:: Data ::
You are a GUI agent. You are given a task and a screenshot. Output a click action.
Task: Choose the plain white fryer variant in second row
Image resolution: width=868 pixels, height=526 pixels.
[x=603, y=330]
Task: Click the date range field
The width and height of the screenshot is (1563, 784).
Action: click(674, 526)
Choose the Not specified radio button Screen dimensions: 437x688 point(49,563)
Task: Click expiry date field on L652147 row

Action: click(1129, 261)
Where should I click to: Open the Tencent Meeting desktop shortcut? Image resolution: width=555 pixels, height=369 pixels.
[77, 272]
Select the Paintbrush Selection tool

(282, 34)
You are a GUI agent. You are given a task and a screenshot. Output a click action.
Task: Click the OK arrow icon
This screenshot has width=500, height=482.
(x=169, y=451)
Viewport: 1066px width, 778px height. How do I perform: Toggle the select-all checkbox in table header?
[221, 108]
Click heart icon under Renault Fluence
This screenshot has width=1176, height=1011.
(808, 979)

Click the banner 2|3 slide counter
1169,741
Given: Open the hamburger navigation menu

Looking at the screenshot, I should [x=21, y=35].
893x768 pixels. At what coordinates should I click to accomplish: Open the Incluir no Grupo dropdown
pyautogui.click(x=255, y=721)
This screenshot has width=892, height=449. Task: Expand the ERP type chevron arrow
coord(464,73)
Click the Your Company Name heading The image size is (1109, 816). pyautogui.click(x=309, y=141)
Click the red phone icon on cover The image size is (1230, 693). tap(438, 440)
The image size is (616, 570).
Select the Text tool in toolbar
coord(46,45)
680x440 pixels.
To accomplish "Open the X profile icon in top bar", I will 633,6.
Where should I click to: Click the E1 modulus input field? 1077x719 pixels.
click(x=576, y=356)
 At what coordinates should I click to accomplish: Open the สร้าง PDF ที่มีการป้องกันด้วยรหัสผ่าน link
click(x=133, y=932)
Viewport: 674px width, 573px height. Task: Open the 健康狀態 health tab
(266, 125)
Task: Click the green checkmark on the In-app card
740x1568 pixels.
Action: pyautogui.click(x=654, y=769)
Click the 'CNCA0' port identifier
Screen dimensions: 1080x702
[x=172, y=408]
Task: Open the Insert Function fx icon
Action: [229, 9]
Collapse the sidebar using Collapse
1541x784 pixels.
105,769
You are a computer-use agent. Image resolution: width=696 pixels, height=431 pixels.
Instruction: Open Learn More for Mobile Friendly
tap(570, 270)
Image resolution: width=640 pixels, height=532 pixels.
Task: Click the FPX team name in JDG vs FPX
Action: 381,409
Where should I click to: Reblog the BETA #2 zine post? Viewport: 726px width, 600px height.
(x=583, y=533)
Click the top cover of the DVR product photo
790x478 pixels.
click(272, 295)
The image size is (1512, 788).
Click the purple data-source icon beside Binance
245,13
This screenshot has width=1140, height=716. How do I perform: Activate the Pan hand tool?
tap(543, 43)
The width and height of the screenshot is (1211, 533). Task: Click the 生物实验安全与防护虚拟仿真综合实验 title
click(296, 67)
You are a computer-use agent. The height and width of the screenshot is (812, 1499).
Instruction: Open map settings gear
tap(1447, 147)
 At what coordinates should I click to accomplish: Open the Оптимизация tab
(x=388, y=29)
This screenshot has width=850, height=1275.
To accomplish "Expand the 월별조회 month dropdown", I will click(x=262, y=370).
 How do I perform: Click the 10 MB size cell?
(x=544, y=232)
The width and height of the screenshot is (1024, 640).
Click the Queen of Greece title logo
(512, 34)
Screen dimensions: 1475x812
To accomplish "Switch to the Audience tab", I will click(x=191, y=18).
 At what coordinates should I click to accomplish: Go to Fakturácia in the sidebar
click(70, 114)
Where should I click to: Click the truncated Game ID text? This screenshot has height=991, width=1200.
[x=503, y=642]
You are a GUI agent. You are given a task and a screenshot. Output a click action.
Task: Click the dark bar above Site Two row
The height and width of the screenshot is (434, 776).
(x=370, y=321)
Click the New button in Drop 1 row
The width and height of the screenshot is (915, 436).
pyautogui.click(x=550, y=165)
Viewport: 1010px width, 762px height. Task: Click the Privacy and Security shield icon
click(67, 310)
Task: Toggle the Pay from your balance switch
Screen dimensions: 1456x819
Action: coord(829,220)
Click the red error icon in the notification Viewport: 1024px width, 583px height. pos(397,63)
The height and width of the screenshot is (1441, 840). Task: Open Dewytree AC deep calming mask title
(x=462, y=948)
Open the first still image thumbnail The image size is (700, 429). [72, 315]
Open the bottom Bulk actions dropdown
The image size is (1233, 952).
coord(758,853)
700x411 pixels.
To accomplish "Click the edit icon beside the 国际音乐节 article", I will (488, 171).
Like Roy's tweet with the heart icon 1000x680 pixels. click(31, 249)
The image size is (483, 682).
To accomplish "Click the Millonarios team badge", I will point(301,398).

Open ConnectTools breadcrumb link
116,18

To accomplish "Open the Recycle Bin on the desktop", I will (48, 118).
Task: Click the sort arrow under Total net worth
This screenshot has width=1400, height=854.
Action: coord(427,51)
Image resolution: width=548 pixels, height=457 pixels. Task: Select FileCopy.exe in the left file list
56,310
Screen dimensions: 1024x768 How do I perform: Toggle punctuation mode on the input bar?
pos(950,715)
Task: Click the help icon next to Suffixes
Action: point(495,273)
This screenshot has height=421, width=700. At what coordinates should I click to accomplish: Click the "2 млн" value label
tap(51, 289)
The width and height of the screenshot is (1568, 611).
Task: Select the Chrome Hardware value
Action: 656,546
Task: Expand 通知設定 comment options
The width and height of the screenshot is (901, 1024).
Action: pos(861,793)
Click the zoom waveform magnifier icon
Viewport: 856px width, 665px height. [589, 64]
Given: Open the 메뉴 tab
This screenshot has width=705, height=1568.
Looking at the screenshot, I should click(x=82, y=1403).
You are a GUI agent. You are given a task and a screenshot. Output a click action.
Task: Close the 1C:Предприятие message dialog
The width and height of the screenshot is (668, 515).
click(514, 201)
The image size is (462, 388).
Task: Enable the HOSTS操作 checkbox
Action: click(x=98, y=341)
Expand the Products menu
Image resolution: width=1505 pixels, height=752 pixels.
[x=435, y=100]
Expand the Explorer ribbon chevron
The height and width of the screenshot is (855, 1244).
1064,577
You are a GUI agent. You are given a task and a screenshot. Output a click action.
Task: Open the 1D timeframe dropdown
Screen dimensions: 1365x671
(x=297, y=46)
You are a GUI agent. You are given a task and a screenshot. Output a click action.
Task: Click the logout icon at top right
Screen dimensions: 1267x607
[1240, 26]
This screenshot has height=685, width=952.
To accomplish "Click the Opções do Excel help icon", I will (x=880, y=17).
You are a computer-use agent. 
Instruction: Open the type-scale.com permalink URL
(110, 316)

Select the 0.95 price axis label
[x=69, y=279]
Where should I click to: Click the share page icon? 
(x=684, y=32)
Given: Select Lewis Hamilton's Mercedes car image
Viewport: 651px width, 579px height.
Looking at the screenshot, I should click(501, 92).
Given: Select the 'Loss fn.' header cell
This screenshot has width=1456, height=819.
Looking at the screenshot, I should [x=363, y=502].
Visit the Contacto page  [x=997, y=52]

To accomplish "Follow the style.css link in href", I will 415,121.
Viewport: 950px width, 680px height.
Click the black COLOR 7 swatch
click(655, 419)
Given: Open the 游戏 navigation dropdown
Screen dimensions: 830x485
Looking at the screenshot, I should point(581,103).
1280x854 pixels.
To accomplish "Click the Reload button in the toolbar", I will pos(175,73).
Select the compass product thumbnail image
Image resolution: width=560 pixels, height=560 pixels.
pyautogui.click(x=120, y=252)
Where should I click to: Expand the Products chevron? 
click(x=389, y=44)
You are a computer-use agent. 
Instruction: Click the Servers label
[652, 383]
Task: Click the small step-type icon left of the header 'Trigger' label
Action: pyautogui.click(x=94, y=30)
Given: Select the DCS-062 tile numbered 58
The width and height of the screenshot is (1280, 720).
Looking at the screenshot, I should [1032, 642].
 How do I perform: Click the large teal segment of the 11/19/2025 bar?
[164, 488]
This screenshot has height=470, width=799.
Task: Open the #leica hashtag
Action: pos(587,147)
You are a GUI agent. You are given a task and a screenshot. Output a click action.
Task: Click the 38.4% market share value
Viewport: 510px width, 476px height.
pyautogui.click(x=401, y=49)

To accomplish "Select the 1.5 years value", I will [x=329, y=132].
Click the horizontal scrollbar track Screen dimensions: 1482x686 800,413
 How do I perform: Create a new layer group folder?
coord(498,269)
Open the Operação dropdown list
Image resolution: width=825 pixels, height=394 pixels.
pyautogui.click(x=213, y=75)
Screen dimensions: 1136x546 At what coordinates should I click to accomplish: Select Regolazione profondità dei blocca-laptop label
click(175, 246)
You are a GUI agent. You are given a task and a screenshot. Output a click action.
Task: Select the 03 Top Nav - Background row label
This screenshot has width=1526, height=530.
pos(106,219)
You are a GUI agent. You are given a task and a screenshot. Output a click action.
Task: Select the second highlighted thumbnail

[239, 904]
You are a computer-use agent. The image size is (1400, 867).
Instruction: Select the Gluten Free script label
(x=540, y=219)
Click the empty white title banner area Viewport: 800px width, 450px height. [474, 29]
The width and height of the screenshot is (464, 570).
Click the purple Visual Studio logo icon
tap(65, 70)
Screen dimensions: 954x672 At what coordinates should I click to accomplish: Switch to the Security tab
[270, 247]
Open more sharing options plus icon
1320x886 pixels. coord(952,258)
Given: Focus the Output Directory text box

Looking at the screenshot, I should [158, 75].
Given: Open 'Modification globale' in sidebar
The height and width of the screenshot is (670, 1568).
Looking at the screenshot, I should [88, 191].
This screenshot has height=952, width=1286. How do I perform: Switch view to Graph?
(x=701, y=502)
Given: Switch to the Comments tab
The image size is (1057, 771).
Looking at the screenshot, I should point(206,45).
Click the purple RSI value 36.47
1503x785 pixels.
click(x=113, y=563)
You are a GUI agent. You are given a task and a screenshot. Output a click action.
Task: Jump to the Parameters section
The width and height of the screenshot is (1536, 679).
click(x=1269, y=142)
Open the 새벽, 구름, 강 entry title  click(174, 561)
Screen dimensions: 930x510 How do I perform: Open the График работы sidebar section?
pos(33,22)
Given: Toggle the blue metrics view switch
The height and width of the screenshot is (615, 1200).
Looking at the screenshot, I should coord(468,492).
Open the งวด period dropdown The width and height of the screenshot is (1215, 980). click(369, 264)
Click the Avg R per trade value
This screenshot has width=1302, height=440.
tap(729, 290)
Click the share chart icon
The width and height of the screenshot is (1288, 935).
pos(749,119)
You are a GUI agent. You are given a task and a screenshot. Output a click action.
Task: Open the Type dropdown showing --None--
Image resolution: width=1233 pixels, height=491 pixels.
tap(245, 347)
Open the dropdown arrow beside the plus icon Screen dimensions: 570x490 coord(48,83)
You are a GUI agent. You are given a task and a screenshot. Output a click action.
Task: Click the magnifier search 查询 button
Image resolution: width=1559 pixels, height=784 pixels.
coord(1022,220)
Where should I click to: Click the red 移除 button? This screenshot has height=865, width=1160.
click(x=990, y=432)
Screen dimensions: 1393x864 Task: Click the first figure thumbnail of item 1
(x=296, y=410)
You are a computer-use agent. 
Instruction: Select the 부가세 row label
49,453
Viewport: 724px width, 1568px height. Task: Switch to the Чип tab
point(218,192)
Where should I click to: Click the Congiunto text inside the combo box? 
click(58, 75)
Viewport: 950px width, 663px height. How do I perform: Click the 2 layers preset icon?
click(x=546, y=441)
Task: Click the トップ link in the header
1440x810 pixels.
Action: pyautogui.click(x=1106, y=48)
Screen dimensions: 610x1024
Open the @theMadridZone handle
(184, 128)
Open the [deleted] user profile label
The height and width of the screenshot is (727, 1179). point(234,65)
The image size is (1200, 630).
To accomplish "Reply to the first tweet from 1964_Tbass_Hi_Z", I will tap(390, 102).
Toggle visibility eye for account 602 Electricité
:::
◆ What is expected ◆
Looking at the records above, return exactly the lines from the line with "Task: Click the green" to the line with "You are a computer-use agent. Image", both ends included.

◆ Written solution ◆
Task: Click the green checkmark on the In-app card
740x1568 pixels.
Action: pyautogui.click(x=654, y=769)
Click the 'CNCA0' port identifier
Screen dimensions: 1080x702
[x=172, y=408]
Task: Open the Insert Function fx icon
Action: [229, 9]
Collapse the sidebar using Collapse
1541x784 pixels.
105,769
You are a computer-use agent. Image resolution: width=696 pixels, height=431 pixels.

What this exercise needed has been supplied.